Euro Newsport – Türkiye’nin oyun ihracatı bir milyar dolara ulaştı



Ülke ekonomisine önemli katkılar sağlayan oyun sektörü yakaladığı ihracat rakamları ile göz dolduruyor. Bu çerçevede sektörün gelişimini değerlendirdiğimiz Netmarble EMEA CEO’suBarış Özistek, sorularımızı yanıtladı.

Oyun sektörünün ekonomiye katkısı ile ilgili bir değerlendirme alabilir miyiz?

Oyunun dünyadaki ekonomik büyüklüğü 150 milyar doların üzerindedir. Her sene ortalama %25 büyüyen bir sektör. Bu, eşine az rastlanır bir büyüme hızıdır.

Sektör yaklaşık 20 yılda bu büyüklüğe ulaştı. Özellikle 2012-2013 sonrası mobilin hayatımıza girmesiyle inanılmaz bir yükseliş gösterdi. Mobil hariç sektör yaklaşık 70 milyar dolar civarındaydı. Mobille birlikte üzerine 80 milyar dolar daha eklendi. Dolayısıyla sektörün asıl büyümesi mobil kaynaklı oldu. Mobil sayesinde daha önce oyun oynamayan insanlar oyun dünyasının içerisine girdi.

Türkiye özelinde oyun sektörü oldukça küçük. Türkiye’nin ekonomisinin büyüklüğüne göre oyun ekonomisi zayıf kalıyor. Hele ki kurla birlikte rakamsal değer 500 milyon dolar civarındadır.

Oyun mu oynamıyoruz?

Aslında oyun oynuyoruz ama can alıcı nokta şu, para harcamıyoruz. Diğer bir konu ise kur farkından dolayı harcanan para dolar bazında pek bir anlam ifade etmiyor. Dolayısıyla Türkiye’nin toplam oyun sektörü büyüklüğüne bakarsak, yıllık ciro olarak, dünyada pek söz sahibi değil. Ancak daha önemlisi, Türkiye, oyun geliştirme ve yayıncılığı alanında, son beş yılda inanılmaz bir gelişme kaydetti.

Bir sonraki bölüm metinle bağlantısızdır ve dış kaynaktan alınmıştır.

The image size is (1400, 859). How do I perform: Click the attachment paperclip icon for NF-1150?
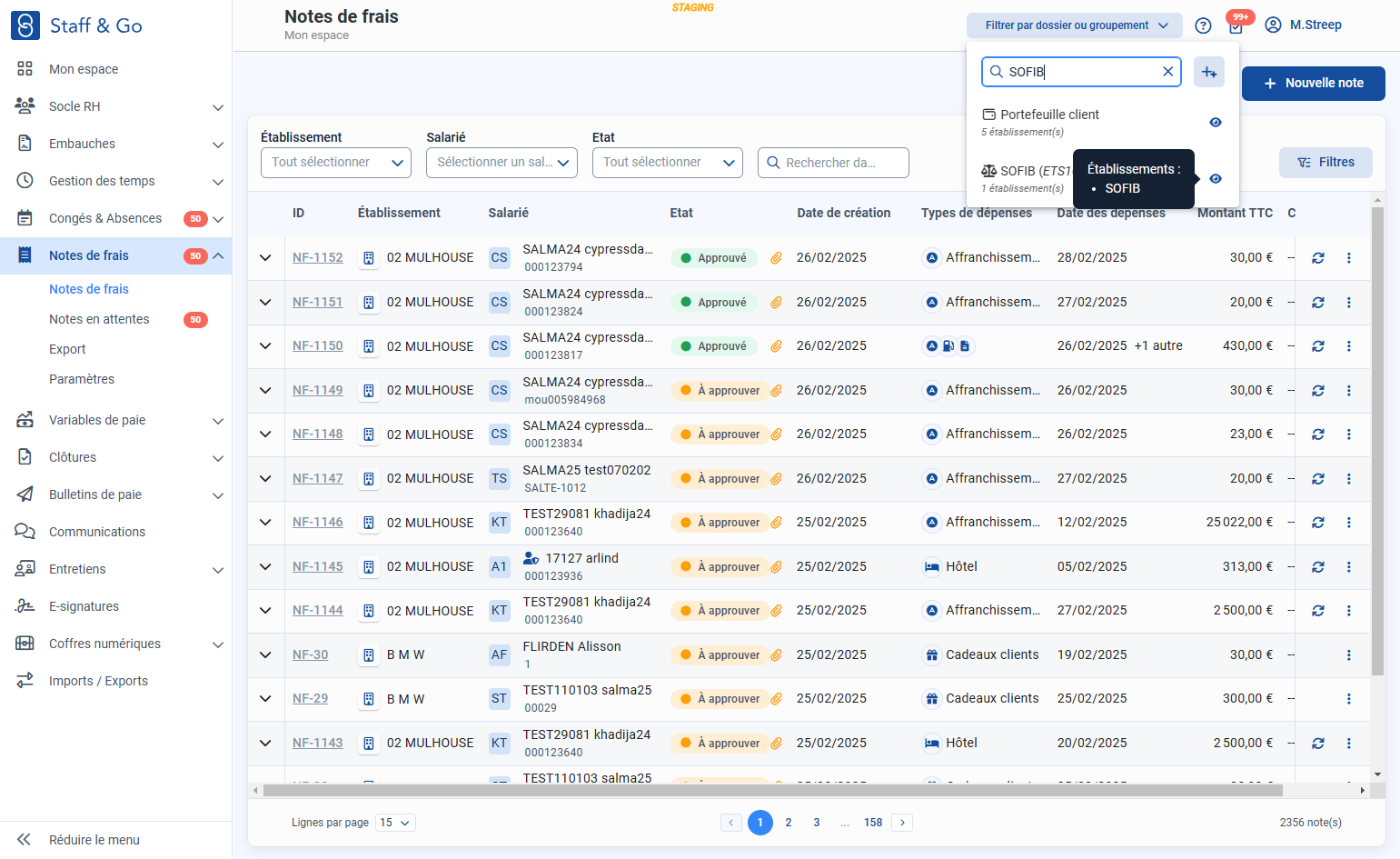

Türkiye ve Ortadoğu pazarında ilk başarılı oyun firması Joy Game olarak bizdik. 2013 yılında Kore merkezli, dünyanın en büyük beş oyun firmasından biri olan Netmarble, Joy Game’i satın aldı. Bu satın almayla Türkiye ve Ortadoğu pazarına adım atan ilk firma olduk. 

2013 sonrasına bakarsak Türkiye müthiş bir ivme kazandı. Joy game, Netmarble satışı da bunu tetikleyen faktör oldu. Oyun sektöründe böyle bir değer yaratılabiliniyormuş, dedi insanlar. Ülkemizde müthiş bir yaratıcı ve geliştirici potansiyel var. Dolayısıyla oyun stüdyolarının sayısında ciddi bir artış yaşandı. Ardı arkası gelmedi. Neredeyse her yıl, Türkiye, başarılı bir oyun şirketi çıkardı. Bunun sonunda da 2018’de Türkiye’nin oyun ihracatı bir milyar dolara ulaştı.

Şuanda oyun geliştirme anlamında dünyadaki en önemli ülkelerdeniz. Hyper casual-casual dediğimiz oyun kategorisinde, geliştirme kapasitesi en yüksek, stüdyo çeşitliliği en fazla olan ülkelerden bir tanesiyiz. Dolayısıyla ülkemizde gerçekleşmiş bir potansiyelden söz edebilir, daha fazlasını umabiliriz.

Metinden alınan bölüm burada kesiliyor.